Lola réussit à piquer l’argent dont elle a besoin et quitte la banque à la manière d’Indiana Jones dans Raiders Of The Lost Ark (Spielberg, 1981). C’est à dire que Tykwer montre cette dernière d’abord en gros plan qui regarde quelque chose avec étonnement (le AWE SHOT spielbergien) pour ensuite nous dévoiler la surprise. Quoi qu’il en soit, Lola rejoint Manni qui se fait aussitôt écraser par l’ambulance que Lola elle-même avait retardée un peu plus tôt. Il est donc possible de spéculer que Lola est responsable de la mort de Manni dans cette deuxième version.

De retour au lit avec Lola et Manni, la troisième version est présentée cette fois comme une fabulation de la part de Manni. Mais il s’agit en fait de Lola toujours qui s’imagine ce que Manni pourrait bien imaginer ; nous sommes dans une mise en abîme perpétuelle.
==========
OBJECTIF A:
Mettez à jour les enregistrements de la ligne contenant « Image resolution: width=1568 pixels, height=738 » à la ligne contenant « (x=110, y=162) » en remplaçant « tooltip » par « label » sans rien changer d'autre, puis redonnez uniquement ces lignes.
L'extrait et les enregistrements n'ont aucun lien entre eux.

Enregistrements d'éléments d'interface:
==========
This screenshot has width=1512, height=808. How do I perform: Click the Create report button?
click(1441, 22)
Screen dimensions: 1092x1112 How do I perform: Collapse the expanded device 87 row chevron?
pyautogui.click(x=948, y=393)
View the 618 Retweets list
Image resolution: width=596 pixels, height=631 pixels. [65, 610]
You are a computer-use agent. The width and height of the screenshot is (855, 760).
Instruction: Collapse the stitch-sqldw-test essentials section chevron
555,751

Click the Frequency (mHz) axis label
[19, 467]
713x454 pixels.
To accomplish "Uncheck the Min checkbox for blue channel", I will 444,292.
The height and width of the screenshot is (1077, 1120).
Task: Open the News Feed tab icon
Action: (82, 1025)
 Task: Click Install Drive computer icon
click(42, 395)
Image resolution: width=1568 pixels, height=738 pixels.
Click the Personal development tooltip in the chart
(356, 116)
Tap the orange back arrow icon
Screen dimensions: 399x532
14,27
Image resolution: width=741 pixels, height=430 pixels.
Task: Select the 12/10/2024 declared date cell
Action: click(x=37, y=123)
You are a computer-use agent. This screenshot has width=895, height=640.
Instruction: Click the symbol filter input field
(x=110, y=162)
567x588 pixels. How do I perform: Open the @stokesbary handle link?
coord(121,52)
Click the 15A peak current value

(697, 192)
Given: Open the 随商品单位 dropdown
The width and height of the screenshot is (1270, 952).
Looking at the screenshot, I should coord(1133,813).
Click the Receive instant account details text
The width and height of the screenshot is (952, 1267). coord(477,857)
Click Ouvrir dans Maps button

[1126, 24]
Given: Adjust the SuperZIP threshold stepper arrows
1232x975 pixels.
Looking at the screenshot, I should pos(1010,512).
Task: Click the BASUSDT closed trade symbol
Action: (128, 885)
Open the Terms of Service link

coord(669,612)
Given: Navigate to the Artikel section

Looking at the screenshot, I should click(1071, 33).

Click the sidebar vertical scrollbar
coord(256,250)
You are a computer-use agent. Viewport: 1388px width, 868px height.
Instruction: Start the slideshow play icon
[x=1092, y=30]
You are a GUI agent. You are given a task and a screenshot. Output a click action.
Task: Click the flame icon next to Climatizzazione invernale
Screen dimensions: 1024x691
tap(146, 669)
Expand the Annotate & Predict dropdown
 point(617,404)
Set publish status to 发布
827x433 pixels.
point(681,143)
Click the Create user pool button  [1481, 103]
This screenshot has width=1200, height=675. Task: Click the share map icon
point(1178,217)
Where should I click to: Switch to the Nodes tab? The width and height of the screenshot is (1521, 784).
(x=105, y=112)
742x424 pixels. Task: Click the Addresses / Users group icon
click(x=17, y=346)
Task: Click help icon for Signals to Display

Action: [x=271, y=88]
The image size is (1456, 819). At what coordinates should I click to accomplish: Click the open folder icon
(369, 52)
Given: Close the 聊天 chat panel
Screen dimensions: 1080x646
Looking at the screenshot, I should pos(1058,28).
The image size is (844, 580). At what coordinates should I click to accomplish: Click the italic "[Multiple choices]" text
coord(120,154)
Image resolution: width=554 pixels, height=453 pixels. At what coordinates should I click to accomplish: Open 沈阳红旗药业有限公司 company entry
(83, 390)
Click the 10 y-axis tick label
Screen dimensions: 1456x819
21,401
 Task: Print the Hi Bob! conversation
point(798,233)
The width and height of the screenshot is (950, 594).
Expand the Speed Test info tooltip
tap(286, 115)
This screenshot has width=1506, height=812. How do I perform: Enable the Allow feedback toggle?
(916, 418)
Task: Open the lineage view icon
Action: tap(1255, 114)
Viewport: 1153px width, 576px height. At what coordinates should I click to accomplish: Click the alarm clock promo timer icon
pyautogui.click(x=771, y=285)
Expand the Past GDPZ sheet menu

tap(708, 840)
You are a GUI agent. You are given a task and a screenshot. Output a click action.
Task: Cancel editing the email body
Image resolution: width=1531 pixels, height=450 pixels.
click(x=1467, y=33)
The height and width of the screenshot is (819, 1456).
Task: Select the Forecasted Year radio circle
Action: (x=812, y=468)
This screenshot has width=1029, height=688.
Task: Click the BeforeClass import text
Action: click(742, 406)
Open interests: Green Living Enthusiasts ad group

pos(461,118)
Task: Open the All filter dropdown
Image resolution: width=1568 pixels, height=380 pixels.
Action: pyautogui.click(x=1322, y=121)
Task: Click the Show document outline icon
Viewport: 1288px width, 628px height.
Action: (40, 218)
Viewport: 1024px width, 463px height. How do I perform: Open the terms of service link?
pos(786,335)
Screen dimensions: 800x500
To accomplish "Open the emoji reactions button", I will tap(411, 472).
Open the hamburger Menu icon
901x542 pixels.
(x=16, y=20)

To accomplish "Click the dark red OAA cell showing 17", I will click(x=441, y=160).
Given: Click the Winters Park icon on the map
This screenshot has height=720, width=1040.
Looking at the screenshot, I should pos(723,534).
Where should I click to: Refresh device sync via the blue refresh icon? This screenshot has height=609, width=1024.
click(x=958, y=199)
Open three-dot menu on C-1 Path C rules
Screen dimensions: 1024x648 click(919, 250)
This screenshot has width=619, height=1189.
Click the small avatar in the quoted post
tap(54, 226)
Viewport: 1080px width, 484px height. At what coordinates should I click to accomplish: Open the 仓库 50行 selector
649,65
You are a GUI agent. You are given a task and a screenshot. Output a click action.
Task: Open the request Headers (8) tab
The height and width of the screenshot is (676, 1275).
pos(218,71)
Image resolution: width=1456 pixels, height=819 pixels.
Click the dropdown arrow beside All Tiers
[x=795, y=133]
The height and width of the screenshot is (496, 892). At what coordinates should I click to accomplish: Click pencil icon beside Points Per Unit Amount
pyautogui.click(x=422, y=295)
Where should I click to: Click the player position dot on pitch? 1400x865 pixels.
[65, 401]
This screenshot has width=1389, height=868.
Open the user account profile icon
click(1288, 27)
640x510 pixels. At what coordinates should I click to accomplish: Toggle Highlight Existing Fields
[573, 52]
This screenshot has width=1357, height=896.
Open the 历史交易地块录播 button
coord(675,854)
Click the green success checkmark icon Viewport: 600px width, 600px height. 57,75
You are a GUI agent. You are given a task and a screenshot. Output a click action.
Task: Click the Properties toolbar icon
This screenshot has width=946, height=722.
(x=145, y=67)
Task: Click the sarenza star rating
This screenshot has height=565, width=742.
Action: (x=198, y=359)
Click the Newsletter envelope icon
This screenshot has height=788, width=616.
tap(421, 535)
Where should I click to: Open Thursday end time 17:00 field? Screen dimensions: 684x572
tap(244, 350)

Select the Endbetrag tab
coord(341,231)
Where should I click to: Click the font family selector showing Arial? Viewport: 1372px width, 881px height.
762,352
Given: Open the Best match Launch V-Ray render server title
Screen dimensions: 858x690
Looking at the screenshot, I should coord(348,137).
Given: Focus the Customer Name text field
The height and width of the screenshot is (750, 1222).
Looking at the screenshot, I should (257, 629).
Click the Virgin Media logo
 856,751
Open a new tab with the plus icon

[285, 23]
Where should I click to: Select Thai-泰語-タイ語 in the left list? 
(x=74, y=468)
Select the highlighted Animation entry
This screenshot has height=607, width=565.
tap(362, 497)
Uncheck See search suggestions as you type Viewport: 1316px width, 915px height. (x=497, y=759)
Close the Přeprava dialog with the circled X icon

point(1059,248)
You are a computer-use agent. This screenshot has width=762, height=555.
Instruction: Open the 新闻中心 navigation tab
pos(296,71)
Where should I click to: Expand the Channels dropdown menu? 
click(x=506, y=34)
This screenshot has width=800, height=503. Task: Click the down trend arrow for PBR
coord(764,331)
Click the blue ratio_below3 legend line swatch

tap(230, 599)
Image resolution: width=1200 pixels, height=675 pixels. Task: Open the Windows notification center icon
==========
OBJECTIF B:
D'après l'extrait, les affirmations suivantes sont-elles exactes ? (i) Lola quitte la banque à la manière d'Indiana Jones. (ii) Manni est écrasé par un camion de pompiers. (iii) La troisième version est imaginée par Manni seul. Répondez par oui ou par non et citez les mots décisifs de l'extrait.

RÉPONSE DÉTAILLÉE A:
Image resolution: width=1568 pixels, height=738 pixels.
Click the Personal development label in the chart
(356, 116)
Tap the orange back arrow icon
Screen dimensions: 399x532
14,27
Image resolution: width=741 pixels, height=430 pixels.
Task: Select the 12/10/2024 declared date cell
Action: click(x=37, y=123)
You are a computer-use agent. This screenshot has width=895, height=640.
Instruction: Click the symbol filter input field
(x=110, y=162)

RÉPONSE DÉTAILLÉE B:
(i) Oui : « quitte la banque à la manière d’Indiana Jones dans Raiders Of The Lost Ark (Spielberg, 1981) ».
(ii) Non : « Manni qui se fait aussitôt écraser par l’ambulance ».
(iii) Non : « Mais il s’agit en fait de Lola toujours qui s’imagine ce que Manni pourrait bien imaginer ».